Recently, IBM revealed its plans to integrate the new open source software RAPIDS into its enterprise-based data science platform designed for multicloud, hybrid and on-premises environments.
Looking at IBM ’s extensive portfolio made up of machine learning and deep learning solutions, the company appears to be well positioned to deliver this open-source technology, specifically to data scientists irrespective of their chosen deployment model.
“IBM has a long collaboration with NVIDIA that has shown demonstrable performance increases leveraging IBM technology, like the IBM POWER9 processor, in combination with NVIDIA GPUs. We look to continue to aggressively push the performance boundaries of AI for our clients as we bring RAPIDS into the IBM portfolio,” explained Bob Picciano, the Senior Vice President of IBM Cognitive Systems.

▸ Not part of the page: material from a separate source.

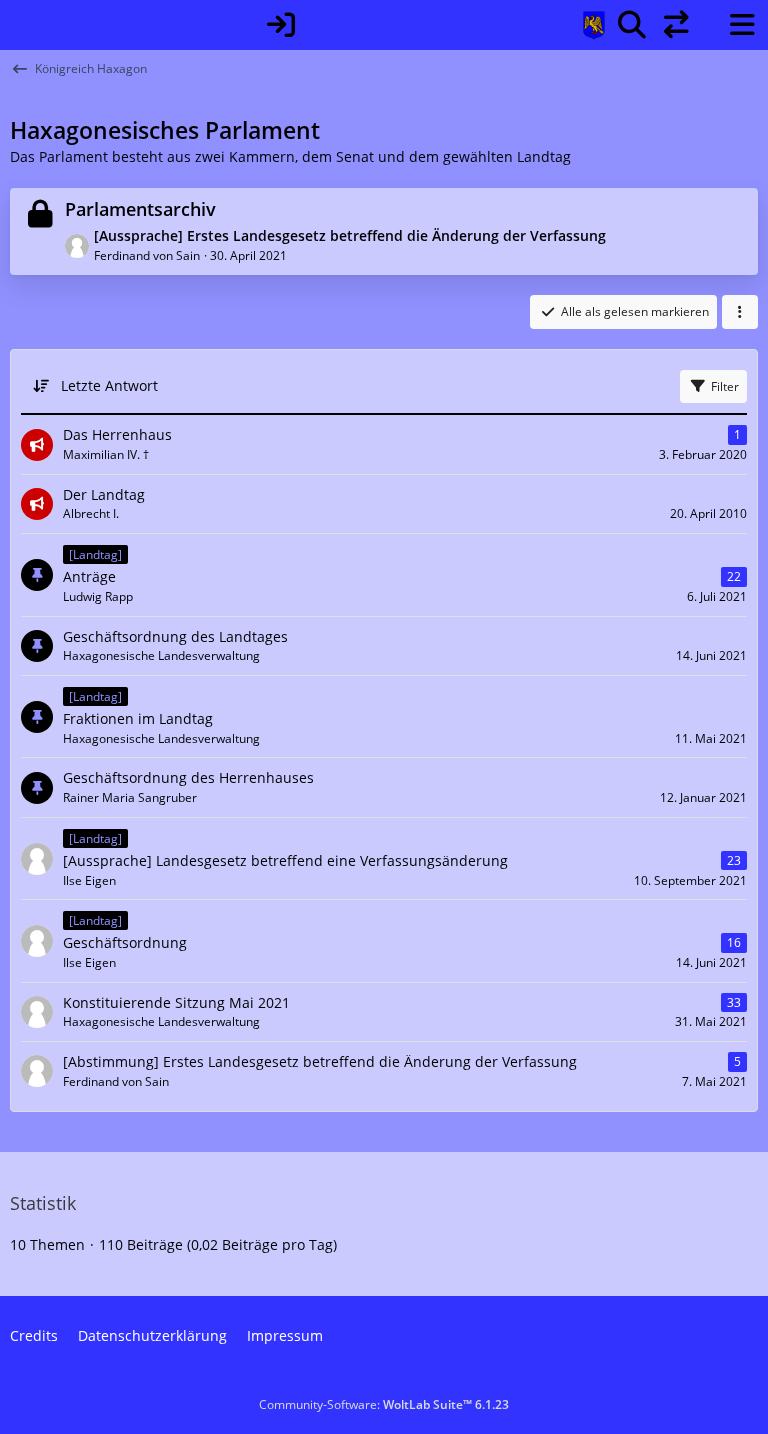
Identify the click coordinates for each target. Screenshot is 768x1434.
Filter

RAPIDS is expected to deliver GPU acceleration features to IBM offerings, which leverage open source machine learning software such as scikit-learn, Pandas and Apache Arrow. The immediate, extensive ecosystem support for the new open source software RAPIDS stems from various core open-source contributors such as Ursa Labs, INRIA, PyData, NERSC, Graphistry, Anaconda, and BlazingDB.

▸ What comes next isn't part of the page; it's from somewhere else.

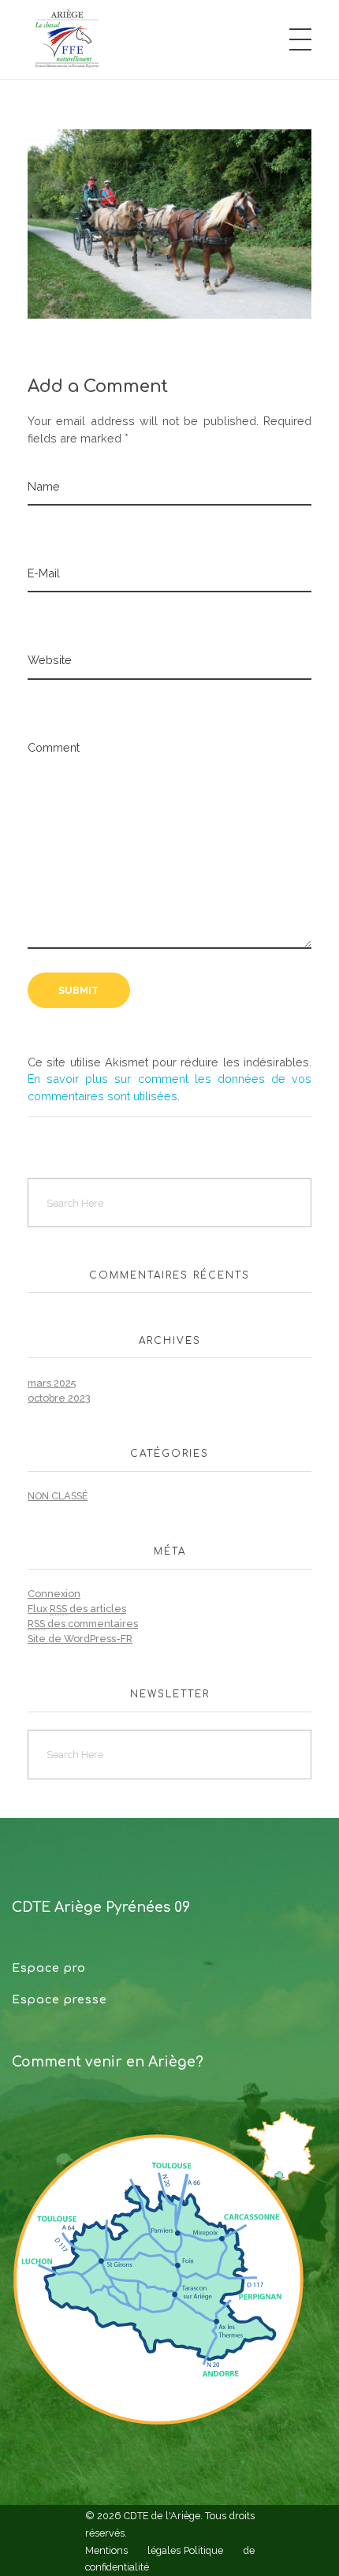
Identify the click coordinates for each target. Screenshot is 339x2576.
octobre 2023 (59, 1398)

IBM intends to deliver RAPIDS to various such as multicloiud, hybrid, public and on-premises environments such as:
- PowerAI on IBMPOWER9, to take advantage of RAPIDS in expanding the available options to data scientists equipped with new open source analytics and machine learning libraries. PowerAI prides itself on being IBM’s software layer that improves how today’s AI workloads and data science operate on heterogeneous computing systems.

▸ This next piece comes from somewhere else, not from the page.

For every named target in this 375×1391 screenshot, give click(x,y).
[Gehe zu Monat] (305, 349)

- IBM Cloud, to users who select machines fitted with GPUs, will be in a better position to apply the analytics libraries in RAPIDS and accelerated machine learning not only for their cloud applications but also tapping the benefits of machine learning.
- IBM Watson Studio and Watson Machine Learning, to leverage the capability of NVIDIA GPUs in a bid to allow AI developers and data scientists to create, deploy and operate faster models compared to the CPU-only deployments designed for their AI applications, particularly in a multicloud environment featuring IBM Cloud and IBM Cloud Private.
“IBM and NVIDIA’s close collaboration over the years has helped leading enterprises and organizations around the world tackle some of the world’s largest problems. Now, with IBM taking advantage of RAPIDS open-source libraries announced today by NVIDIA, GPU accelerated machine learning is coming to data scientists, helping them analyze big data for insights faster than ever possible before, ” asserted Ian Buck, VP and general manager of Accelerated Computing at NVIDIA.
Machine learning acts as a form of AI that allows a system to learn from data as opposed to explicit programming. Businesses across various industries such as telecommunications, finance, and retail are either utilizing machine learning or exploring machine learning thanks to the potential value it provides to companies that are striving to take advantage of big data in a bid to assist them in comprehending the subtle transformations in customer satisfaction, preferences and behavior.
At the start of this year, IBM made headlines by setting a record, particularly in a tera-scale machine learning (ML) benchmark. It beat the company that held the previous record by 46 times.